> **BRANO DEL DOCUMENTO**
········

Paolo Russo
ROMA. La crescita dei contagi non vuol saperne di rallentare e
ora anche i ricoveri sembrano aver imboccato una salita più ripida.
Così con questo quadro epidemiologico difficilmente il 1° luglio nei
luoghi di lavoro privati vedremo i lavoratori riporre in tasca
l’amata-odiata mascherina. Anzi, quasi sicuramente non saranno nemmeno
più liberi di scegliere se indossare le meno ostiche chirurgiche, perché
l’obbligo dovrebbe restare e riguardare le più protettive Ffp2, che con
il caldo diventano però più dure da indossare per un intero turno di
lavoro. Anche se a doverle tenere davanti a naso e bocca non saranno
indistintamente tutti i lavoratori e gli esercenti di negozi, bar e
ristoranti, ma soltanto coloro che nello svolgere la loro attività non
riescano a mantenere la distanza di sicurezza. Oggi fissata a un metro,
ma che con il ritorno di sempre più lavoratori all’attività in presenza
potrebbe essere portata a due metri. Questo perché Omicron contagia non
solo con il droplet, le goccioline che emettiamo da naso e bocca
tossendo, starnutendo o magari solo parlando, ma anche attraverso
l’aerosol, ossia le minuscole particelle che restano per molto tempo
nell’aria con il semplice respirare. L’obbligo resterebbe anche per
coloro che lavorano a diretto contatto con il pubblico, come baristi,
camerieri, sportellisti senza protezione in vetro o plexiglas, ma anche i
cuochi o chi comunque maneggi cibo e quant’altro entri poi a diretto
contatto con clienti e utenti.
La decisione dovrebbe essere presa già oggi, quando i rappresentanti
di imprese, sindacati e governo torneranno a riunirsi per decidere come
aggiornare i protocolli di sicurezza nei luoghi di lavoro privati, in
scadenza il prossimo 30 giugno. Mentre nel settore pubblico fa sempre
fede la circolare Brunetta di due mesi fa, che per i travet ha già
trasformato l’obbligo in raccomandazione. Anche se da quel che risulta
in molti ministeri, enti locali e aziende pubbliche i capi ufficio hanno
continuato a chiedere agli impiegati di indossare gli strumenti di
protezione. Un modo anche per proteggersi da sgradite ed esose richieste
di risarcimento, visto che l’Inail già da tempo ha equiparato il
contagio da Covid a infortunio sul lavoro. E lo stesso spauracchio
induce alla prudenza i datori di lavoro privati, mentre i sindacati
all’ultimo incontro della scorsa settimana sono apparsi divisi, con la
Cgil favorevole alla linea dell’auto-responsabilizzazione e le altre
sigle per mantenere invece un atteggiamento di maggior prudenza. Certo,
anche senza obbligo i datori di lavoro potrebbe chiedere ai propri
dipendenti di indossarla, ma senza il «cappello» del protocollo
sottoscritto con il governo poco potrebbero davanti a un rifiuto. Anche
perché la multa da 400 a mille euro è andata in pensione dal 1° maggio,
allo scadere del precedente decreto sulle misure anti-Covid.

········

> **DATI MOSTRATI**

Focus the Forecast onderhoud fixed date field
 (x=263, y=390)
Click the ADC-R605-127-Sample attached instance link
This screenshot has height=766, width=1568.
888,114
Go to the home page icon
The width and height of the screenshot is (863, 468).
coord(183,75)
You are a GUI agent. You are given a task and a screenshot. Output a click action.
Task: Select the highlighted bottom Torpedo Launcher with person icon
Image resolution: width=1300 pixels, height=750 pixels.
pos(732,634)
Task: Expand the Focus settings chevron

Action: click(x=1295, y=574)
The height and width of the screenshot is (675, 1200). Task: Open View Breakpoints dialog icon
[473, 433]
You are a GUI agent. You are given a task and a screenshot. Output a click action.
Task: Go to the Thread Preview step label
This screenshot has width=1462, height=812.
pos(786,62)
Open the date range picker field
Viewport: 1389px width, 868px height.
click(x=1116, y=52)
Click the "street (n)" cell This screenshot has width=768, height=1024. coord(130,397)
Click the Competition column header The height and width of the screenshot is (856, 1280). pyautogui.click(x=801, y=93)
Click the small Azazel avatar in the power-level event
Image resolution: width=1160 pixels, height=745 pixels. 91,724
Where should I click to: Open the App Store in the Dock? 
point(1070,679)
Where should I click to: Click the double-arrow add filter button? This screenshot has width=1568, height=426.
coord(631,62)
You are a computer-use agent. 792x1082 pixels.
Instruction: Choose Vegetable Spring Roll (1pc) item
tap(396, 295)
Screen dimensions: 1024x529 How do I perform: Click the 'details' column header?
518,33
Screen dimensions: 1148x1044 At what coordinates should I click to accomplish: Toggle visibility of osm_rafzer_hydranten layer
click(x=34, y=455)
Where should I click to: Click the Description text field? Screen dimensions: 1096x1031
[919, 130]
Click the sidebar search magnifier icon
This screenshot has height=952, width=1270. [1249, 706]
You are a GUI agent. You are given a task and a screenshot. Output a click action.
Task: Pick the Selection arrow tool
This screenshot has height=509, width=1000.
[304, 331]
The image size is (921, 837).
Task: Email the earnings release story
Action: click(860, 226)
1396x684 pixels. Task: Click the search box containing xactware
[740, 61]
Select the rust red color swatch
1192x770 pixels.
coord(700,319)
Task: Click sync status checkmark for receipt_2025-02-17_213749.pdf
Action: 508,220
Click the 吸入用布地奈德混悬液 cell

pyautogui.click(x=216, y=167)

········

> **COMPITI DA SVOLGERE**
a) Nel brano sulle mascherine al lavoro, quale sindacato si è detto favorevole alla linea dell'auto-responsabilizzazione?
b) Continua il brano sulle mascherine al lavoro a partire dalla sua ultima frase.

> **SOLUZIONI DEGLI ESERCIZI**
a) La Cgil.

b)
Che si vada verso una conferma delle Ffp2 nei luoghi di lavoro del
settore privato lo confermano poi i numeri di ieri, con 48.456 contagi
contro i 56.386 di sabato, ma rilevati con molti meno tamponi, tanto che
il tasso di positività si è impennato di un nuovo 3,4% portandosi così
al 25,3%, che è come dire un positivo ogni 4 test eseguiti. E che la
curva dei contagi continui a salire lo conferma il confronto con i
numeri di una settimana fa, quando di casi se ne erano contati ben
18mila in meno.
A decidere che estate passeremo è però soprattutto la curva dei
ricoveri. Che sale in particolare nei reparti di medicina, dove in 10
giorni hanno finito per essere occupati da pazienti Covid 1.229 letti in
più. Un aumento del 28,5% che al momento non desta preoccupazione,
visto che ieri il tasso di occupazione dei letti era all’8,6%, ben
distante dalla prima soglia d’allarme che è del 15%. Già superata però
da tre Regioni: Calabria (con il 16,5%), Sicilia (19,5) e Umbria (19,3).